As the conversation on A.I.-Generated Art continues, I’m seeing a tidal wave of existential dread, rage and anger from artists who feel threatened by the machine and its outputs.
I’m not going to try to unravel or dismiss those emotions. I think those feelings are valid in many ways. My only problem with a lot of the posts I’m seeing is that feelings cannot be argued in a court of law.
But facts can.
In some cases, people are reacting emotionally to bad or incomplete information. If we hope to win any meaningful concessions from the developers of AI Art Generators, or apply limits to their use…everyone absolutely does need to understand how these machines are built.
So let’s dig into it, and try to break things down into plain language and terms that non-experts can easily understand.
What Is Training Data?
In order to mimic the task of translating words into images, the AI has to absorb a huge amount of information. The combined unit of image + words is called a “clip”. It’s probably best to think of it as the digital version of an image cut from catalog or book, complete with the digital caption—like this self-portrait of Vincent Van Gogh, which was released by The Metropolitan Museum of Art in 2017 into the public domain, along with 375,000 other images of priceless art, as part of its new Open Access Policy.
In order to teach a machine to make art, you have to show it a lot of clips. MidJourney and some of its competitors are trained on a massive data set called LAION 5B, which contains not just millions, but billions of images—5.85 billion, to be precise.
These images were obtained by crawling or “scraping” the Internet. The builders of the data set scraped up billions of images from publicly available web pages and their metadata, and then broke the resulting package down into clips to be used for machine learning and other research.

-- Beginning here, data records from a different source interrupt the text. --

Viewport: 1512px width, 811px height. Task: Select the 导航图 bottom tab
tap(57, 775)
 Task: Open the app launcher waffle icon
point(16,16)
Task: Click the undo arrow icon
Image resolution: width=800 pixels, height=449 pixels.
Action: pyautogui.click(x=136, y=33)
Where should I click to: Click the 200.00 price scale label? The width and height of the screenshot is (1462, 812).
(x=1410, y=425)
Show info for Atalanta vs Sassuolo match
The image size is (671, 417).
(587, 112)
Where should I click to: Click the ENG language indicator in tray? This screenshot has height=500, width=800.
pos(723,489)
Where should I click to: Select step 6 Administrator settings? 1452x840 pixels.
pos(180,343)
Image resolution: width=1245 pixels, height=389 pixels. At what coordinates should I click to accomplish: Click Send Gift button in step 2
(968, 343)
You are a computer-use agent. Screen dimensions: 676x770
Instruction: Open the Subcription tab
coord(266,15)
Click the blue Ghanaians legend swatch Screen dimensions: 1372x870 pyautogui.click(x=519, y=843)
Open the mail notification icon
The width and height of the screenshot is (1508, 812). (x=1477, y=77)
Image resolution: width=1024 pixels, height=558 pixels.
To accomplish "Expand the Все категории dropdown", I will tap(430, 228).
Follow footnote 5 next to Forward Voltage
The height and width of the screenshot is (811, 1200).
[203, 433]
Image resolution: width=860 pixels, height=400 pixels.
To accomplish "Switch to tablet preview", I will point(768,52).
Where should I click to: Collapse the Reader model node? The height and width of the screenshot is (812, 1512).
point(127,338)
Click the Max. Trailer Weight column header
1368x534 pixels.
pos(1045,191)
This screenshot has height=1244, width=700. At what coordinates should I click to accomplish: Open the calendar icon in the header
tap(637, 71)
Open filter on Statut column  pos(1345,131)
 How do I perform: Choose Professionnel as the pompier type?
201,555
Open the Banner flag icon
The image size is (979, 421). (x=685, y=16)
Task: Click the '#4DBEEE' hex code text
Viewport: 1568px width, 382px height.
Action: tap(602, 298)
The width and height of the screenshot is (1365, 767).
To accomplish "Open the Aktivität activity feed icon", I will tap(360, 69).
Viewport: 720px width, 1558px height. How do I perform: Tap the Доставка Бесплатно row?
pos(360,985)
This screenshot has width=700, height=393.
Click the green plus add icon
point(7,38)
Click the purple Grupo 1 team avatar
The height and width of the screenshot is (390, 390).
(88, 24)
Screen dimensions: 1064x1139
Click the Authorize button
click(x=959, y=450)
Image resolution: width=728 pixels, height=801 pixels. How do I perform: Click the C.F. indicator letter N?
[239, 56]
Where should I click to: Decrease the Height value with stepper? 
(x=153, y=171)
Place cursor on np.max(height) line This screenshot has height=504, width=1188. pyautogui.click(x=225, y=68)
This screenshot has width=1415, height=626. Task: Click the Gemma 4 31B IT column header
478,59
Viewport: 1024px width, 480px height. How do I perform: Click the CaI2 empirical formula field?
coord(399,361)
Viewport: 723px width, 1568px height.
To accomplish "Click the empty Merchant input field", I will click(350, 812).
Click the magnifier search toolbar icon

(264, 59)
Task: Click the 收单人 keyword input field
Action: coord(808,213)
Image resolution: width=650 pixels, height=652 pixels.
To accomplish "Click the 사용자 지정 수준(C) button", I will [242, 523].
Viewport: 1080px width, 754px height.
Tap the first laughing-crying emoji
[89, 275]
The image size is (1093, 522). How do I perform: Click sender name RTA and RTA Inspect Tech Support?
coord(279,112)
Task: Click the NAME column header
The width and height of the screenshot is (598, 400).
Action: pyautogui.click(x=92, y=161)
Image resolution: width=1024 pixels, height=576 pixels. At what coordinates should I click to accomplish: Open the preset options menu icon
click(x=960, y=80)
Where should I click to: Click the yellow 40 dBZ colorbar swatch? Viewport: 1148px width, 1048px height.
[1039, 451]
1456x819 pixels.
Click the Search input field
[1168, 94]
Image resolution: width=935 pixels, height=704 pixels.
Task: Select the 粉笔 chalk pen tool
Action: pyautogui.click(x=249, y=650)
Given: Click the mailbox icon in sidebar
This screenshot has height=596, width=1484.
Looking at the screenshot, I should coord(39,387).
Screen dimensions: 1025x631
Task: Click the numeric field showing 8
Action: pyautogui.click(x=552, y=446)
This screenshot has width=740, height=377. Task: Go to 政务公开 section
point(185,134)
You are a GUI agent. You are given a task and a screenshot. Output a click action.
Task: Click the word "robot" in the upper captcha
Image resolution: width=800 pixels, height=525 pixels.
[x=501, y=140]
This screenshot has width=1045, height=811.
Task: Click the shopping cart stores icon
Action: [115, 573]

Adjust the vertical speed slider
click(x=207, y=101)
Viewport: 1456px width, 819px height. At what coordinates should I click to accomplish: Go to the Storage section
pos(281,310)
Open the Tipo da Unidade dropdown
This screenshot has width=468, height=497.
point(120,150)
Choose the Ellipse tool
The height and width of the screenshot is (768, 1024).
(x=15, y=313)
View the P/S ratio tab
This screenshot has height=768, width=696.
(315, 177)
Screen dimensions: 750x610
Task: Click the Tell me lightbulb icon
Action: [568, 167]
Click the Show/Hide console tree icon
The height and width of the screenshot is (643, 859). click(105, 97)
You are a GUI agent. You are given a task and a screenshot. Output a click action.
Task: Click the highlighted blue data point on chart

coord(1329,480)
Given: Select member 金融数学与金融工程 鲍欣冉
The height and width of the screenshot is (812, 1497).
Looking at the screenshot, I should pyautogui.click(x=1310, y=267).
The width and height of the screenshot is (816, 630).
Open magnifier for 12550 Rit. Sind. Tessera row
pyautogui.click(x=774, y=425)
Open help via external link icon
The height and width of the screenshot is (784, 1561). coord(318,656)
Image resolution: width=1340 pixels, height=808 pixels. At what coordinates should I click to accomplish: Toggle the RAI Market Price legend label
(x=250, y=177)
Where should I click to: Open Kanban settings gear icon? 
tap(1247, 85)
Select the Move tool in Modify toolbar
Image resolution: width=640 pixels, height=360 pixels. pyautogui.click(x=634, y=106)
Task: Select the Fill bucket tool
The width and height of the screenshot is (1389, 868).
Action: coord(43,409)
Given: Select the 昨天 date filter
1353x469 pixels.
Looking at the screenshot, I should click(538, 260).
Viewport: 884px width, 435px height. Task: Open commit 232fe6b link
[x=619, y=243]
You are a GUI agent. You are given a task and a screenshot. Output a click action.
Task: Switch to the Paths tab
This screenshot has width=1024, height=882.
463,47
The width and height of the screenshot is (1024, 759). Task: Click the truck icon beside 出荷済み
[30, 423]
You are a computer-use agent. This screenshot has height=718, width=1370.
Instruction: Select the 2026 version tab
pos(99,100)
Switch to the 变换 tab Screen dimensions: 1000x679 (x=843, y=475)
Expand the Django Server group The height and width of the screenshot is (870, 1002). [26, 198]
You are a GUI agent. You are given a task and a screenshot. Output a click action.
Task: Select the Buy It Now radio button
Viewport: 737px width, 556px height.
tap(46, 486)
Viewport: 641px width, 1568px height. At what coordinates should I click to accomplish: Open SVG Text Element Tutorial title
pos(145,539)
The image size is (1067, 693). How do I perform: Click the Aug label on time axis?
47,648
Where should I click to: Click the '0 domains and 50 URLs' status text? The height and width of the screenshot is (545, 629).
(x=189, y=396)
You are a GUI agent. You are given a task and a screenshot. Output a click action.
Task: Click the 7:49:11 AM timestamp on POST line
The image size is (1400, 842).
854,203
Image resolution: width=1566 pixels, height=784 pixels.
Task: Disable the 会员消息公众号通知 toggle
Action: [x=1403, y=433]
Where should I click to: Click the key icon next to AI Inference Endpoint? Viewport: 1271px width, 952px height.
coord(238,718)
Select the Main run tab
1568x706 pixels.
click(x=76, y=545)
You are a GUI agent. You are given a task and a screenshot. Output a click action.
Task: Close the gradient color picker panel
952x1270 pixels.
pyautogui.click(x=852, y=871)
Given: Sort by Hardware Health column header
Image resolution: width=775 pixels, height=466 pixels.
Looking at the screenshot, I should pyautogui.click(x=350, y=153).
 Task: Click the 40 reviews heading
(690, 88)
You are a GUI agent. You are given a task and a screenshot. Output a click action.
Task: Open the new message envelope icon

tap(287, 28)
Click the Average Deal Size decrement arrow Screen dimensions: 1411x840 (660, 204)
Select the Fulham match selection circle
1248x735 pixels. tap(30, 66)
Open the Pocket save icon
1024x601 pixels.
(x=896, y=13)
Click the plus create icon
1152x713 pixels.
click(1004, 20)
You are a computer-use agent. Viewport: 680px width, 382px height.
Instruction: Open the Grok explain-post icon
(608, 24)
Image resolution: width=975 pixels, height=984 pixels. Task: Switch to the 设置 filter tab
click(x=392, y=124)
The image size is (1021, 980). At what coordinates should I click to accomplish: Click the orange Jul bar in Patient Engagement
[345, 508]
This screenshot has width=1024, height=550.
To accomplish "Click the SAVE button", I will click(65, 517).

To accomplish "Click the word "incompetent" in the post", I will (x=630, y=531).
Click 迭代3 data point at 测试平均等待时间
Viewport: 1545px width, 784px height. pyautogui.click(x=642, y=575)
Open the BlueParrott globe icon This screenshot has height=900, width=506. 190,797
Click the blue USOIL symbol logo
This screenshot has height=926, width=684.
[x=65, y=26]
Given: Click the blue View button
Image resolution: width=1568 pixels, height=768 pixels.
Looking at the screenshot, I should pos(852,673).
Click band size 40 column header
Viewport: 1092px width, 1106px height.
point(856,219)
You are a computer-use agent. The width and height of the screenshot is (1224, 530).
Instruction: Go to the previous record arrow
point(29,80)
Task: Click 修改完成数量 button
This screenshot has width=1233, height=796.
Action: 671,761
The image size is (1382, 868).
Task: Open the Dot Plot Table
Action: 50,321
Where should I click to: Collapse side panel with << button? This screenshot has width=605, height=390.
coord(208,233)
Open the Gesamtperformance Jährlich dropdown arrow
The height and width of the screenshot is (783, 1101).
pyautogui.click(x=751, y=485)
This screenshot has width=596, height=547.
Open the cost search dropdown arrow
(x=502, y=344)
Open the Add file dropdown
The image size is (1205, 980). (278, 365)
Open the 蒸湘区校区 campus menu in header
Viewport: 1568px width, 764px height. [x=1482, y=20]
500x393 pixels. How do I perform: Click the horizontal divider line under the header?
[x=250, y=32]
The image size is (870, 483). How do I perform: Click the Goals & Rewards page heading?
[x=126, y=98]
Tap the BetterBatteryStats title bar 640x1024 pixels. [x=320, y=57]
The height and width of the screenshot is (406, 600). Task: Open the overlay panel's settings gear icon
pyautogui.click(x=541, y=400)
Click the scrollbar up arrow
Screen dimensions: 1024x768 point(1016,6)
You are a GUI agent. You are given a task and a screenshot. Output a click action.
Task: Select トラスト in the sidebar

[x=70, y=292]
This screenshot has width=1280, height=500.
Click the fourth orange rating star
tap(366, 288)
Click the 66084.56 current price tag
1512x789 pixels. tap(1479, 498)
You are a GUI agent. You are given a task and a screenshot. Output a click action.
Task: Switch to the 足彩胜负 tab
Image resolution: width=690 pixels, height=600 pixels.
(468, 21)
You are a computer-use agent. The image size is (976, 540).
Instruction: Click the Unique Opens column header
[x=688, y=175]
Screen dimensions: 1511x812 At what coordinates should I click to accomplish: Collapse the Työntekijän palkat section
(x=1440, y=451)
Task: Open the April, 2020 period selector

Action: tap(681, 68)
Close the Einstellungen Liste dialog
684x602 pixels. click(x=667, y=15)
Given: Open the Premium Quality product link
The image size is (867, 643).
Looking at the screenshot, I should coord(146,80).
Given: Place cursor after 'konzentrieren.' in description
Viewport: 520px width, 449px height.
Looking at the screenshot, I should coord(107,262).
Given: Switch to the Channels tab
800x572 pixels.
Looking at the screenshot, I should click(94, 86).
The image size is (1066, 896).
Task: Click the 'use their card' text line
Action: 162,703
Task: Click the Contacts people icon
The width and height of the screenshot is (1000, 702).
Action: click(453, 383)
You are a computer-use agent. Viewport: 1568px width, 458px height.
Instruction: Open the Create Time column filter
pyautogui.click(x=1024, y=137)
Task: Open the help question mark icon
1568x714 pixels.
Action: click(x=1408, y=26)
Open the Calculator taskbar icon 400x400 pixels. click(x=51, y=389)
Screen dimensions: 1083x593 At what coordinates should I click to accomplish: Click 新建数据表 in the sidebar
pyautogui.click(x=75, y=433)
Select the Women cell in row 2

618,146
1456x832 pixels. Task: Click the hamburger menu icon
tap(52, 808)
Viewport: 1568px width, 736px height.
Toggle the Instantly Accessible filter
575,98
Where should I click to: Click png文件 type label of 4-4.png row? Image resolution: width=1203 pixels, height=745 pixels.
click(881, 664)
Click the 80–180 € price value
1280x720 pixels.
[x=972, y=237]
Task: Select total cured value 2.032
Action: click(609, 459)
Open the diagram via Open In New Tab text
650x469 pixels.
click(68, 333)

While some portion of this data is clearly in the public domain—MidJourney finds it very easy to imitate the works of Vermeer, Van Gogh, and Renaissance artists like Michangelo and Da Vinci—a sizable majority of it is not. The AI has no problem recognizing the names and producing the likeness of popular characters and actors/actresses in the modern era, for example, or copying the styles of most popular artists of the 20th and 21st centuries, whose works are still under copyright.
How Does an AI Image Generator Use Its Training Data?
Every Artificial Intelligence, no matter how mundane its task, is built to somehow mimic or model human intelligence. We train a machine to think like a human being so that it can behave like a human being, and help human beings. Ultimately we want our AI’s to be able to assist a person the way that another human being would, if they had the time, training, opportunity and motivation to do so.
If you have ever been the teacher or babysitter of a small child who wanted you to draw them pictures, you know the task that MidJourney performs. “Draw me a a horse, please!” the kid says. “A green horse, with a monkey on his back!”
Dutifully you pick up the crayon and draw your best approximation of a horse, based on your memory of the hundreds or thousands of real horses, photos of horses, etchings and sculptures of horses, toy horses, carousel horses, cartoon horses, and cave paintings of horses that your brain has absorbed throughout your life. Facing that blank sheet of paper, your brain reaches for its working concept of “horse” and tries to spit back out again, based on your lifetime of experience with correctly labeled visual data.
The purpose of Training Data for an AI like MidJourney is to reproduce that level of human consciousness. In order to perform the task, it needs a huge volume of information. Thanks to Training Data, when you tell MidJourney to draw a green horse with a monkey on its back, it will have a knowledge base about horses and monkeys, about what “riding on a horse’s back” looks like, etc..
Unfortunately, it still isn’t as smart as a human being, so when you give it the child’s prompt, it usually spits out something silly, like this.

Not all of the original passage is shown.